MIG Market Watch, March 23rd, 2020


MIG Market Watch, March 23rd, 2020

Posted by : Admin

MARKET COMMENT
Mortgage bond prices finished the week lower which put upward pressure on rates. Rates improved Monday morning in response to the surprise Sunday additional rate cut and MBS purchase announcement. Unfortunately, that was short-lived as rates spiked significantly higher the remainder of the week. The coronavirus impact started appearing in the data. Retail sales fell 0.5% versus the expected 0.1% increase. The NAHB Housing index was 92. Analysts anticipated a reading of 94. The February housing starts figure surprised to the upside. Starts were 1599K vs 1475K. The US Administration invoked the Defense Production Act and HUD indicated there will be no foreclosures or evictions until the end of April. The Treasury secretary warned unemployment could hit 20%. Mortgage interest rates finished the week worse by a wide range. In some instances, rates were worse by over a full discount point.

LOOKING AHEAD

Economic Indicator Release Date & Time Consensus Estimate Analysis
New Home Sales Tuesday, March 24,
10:00 am, et
750K Important. An indication of economic strength and credit demand. Weakness may lead to lower rates.
Durable Goods Orders Wednesday, March 25,
8:30 am, et
Down 0.9% Important. An indication of the demand for “big ticket” items. Weakness may lead to lower rates.
FHFA House Price Index Wednesday, March 25,
10:00 am, et
Up 0.2% Moderately Important. A measure of single-family house prices. Weakness may lead to lower rates.
Weekly Jobless Claims Thursday, March 26,
8:30 am, et
220K Important. An indication of employment. Higher claims may result in lower rates.
Q4 GDP Third Estimate Thursday, March 26,
8:30 am, et
Up 2.1% Very important. The aggregate measure of US economic production. Weakness may lead to lower rates.
PCE Core Inflation Friday, March 27,
8:30 am, et
Up 0.1% Important. A measure of price increases for all domestic personal consumption. Weaker figure may help rates improve.
Personal Income and Outlays Friday, March 27,
8:30 am, et
Up 0.3%,
Up 0.1%
Important. A measure of consumers’ ability to spend. Weakness may lead to lower mortgage rates.
U of Michigan Consumer Sentiment Friday, March 27,
10:00 am, et
95 Important. An indication of consumers’ willingness to spend. Weakness may lead to lower mortgage rates.

MORTGAGE RATES VOLATILE
Mortgage interest rates continued to fluctuate wildly with major spikes higher the latter portion of last week despite the recent rate cuts by the Federal Reserve and $200B in Fed MBS purchases. The coronavirus outbreak continued to spread across the globe and many countries basically shut down all but essential elements of society.
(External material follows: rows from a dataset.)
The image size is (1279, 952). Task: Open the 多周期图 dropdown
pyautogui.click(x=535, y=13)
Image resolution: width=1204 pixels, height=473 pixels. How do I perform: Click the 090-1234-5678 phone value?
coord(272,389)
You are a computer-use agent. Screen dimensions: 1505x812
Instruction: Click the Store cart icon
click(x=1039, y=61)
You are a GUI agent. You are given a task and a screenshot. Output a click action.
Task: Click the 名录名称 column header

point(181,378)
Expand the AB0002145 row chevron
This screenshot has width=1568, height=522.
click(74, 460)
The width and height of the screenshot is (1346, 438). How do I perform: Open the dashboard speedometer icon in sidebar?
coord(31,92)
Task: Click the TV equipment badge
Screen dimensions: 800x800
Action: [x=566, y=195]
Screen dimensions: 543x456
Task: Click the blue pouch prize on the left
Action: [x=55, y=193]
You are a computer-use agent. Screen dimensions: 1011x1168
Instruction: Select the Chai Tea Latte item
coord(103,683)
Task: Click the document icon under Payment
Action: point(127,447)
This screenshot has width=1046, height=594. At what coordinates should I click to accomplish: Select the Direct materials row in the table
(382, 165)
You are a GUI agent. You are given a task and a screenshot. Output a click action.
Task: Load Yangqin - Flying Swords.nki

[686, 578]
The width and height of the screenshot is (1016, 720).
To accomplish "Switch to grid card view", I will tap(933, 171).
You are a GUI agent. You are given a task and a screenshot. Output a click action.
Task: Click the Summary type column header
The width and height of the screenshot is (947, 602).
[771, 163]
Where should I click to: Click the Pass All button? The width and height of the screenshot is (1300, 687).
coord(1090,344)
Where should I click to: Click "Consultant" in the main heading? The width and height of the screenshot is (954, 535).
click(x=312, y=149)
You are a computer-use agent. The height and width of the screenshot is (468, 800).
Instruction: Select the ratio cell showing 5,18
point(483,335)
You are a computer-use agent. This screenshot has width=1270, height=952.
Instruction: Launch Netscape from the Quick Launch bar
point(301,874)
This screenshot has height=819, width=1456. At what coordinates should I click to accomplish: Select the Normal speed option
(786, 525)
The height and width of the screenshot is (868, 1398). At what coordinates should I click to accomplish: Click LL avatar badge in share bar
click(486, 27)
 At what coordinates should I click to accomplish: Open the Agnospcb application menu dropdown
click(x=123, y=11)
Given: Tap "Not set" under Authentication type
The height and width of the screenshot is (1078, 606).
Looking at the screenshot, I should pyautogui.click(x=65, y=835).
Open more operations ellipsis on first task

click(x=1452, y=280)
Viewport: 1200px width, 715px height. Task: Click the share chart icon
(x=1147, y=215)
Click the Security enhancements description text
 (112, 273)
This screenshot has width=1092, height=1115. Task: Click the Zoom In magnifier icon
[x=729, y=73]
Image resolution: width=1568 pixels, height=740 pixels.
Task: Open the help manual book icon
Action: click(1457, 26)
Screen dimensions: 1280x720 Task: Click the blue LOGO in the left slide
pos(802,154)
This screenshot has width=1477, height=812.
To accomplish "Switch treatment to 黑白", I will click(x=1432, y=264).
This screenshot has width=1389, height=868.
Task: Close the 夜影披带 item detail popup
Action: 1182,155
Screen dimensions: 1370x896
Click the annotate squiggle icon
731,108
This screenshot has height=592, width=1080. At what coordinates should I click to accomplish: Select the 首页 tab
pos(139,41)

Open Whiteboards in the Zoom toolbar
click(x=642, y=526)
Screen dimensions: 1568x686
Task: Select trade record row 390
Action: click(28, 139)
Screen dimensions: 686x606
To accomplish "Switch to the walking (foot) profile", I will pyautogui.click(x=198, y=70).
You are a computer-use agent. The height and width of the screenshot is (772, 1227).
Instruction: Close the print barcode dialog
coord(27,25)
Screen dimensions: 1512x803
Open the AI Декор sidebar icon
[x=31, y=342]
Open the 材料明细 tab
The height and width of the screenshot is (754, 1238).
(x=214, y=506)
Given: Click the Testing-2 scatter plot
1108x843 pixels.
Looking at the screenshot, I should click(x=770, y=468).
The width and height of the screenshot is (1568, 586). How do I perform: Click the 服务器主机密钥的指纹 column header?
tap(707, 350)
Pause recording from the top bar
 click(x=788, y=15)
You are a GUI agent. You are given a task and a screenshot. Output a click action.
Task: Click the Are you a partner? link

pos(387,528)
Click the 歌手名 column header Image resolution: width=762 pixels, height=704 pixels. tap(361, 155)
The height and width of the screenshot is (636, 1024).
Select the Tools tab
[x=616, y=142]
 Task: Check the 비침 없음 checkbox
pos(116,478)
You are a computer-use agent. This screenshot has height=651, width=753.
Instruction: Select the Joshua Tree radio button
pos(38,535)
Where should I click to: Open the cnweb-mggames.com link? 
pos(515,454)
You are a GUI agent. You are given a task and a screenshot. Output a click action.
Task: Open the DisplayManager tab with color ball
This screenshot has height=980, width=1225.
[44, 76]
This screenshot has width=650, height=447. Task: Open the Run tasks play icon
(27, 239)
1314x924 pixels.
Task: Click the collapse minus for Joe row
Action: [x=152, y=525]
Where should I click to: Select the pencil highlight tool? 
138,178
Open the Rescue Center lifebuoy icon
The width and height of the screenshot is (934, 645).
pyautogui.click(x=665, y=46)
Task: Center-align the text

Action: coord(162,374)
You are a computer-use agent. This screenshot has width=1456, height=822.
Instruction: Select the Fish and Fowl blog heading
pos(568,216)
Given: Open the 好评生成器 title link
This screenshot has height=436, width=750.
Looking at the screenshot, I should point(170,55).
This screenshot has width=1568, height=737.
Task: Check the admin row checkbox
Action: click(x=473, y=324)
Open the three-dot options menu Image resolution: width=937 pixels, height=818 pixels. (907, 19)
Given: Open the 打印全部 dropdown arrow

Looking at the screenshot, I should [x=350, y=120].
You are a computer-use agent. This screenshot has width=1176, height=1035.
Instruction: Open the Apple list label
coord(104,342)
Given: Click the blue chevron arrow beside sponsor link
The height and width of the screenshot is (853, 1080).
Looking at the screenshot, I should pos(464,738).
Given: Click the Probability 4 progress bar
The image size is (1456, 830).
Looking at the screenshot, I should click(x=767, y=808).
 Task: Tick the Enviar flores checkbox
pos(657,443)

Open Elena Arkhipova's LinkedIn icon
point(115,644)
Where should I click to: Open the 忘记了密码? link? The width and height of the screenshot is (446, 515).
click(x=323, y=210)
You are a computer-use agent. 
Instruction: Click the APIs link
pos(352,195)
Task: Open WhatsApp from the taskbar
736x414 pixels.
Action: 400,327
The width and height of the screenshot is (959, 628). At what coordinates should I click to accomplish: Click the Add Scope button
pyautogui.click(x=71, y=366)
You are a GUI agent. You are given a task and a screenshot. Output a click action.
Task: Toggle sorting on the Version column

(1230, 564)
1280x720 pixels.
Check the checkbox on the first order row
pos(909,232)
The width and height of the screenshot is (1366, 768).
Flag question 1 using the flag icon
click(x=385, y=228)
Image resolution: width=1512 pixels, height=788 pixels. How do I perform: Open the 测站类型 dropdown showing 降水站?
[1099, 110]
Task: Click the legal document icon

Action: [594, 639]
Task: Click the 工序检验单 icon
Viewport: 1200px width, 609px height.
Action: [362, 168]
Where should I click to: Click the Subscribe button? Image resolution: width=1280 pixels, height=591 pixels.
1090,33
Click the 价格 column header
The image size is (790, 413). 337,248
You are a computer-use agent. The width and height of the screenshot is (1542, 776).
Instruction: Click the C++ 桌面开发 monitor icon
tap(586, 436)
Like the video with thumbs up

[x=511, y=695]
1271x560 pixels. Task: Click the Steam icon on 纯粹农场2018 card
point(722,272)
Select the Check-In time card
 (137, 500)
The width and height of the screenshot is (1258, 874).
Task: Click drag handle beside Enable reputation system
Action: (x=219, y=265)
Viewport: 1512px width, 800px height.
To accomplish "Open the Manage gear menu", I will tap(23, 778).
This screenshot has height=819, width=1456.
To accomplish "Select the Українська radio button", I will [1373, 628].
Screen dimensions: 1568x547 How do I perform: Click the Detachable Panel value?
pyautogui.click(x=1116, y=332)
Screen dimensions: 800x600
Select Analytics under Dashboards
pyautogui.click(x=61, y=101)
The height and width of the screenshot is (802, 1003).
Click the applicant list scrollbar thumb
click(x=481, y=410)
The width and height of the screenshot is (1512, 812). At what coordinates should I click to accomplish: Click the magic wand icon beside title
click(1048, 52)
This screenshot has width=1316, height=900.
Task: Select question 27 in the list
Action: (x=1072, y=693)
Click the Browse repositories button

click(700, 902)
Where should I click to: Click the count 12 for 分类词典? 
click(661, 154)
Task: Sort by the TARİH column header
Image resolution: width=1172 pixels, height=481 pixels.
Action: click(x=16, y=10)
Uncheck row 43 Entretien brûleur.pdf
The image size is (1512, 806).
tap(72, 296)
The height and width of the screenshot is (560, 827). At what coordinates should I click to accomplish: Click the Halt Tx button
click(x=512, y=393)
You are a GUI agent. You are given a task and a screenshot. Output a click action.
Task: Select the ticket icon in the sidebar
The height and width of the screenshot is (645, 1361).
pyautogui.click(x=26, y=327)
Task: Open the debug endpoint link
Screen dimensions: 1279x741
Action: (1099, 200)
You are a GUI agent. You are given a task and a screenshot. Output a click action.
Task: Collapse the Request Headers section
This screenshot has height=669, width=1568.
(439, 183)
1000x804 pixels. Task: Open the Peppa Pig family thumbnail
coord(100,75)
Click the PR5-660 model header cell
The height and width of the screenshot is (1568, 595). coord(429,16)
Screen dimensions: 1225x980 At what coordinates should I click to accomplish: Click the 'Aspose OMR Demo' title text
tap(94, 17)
The core challenge investors and the financial markets face is pricing anything in this environment. Risk models that worked during periods of stability do not necessarily return an accurate picture of risks during a global viral pandemic. For example, what is the value of a hotel chain if no customers are traveling? In the case of a stock the value would plummet as the risk increased. The same is true for mortgage-backed securities (the bonds the dictate mortgage interest rate pricing.) What is the value if the performance of the investment could be in question? Will an MBS perform in the future like it has historically? The point is that the MBS market is subject to all the current uncertainty that has struck every facet of life and business. This caused prices to fall and rates to rise in the short-term.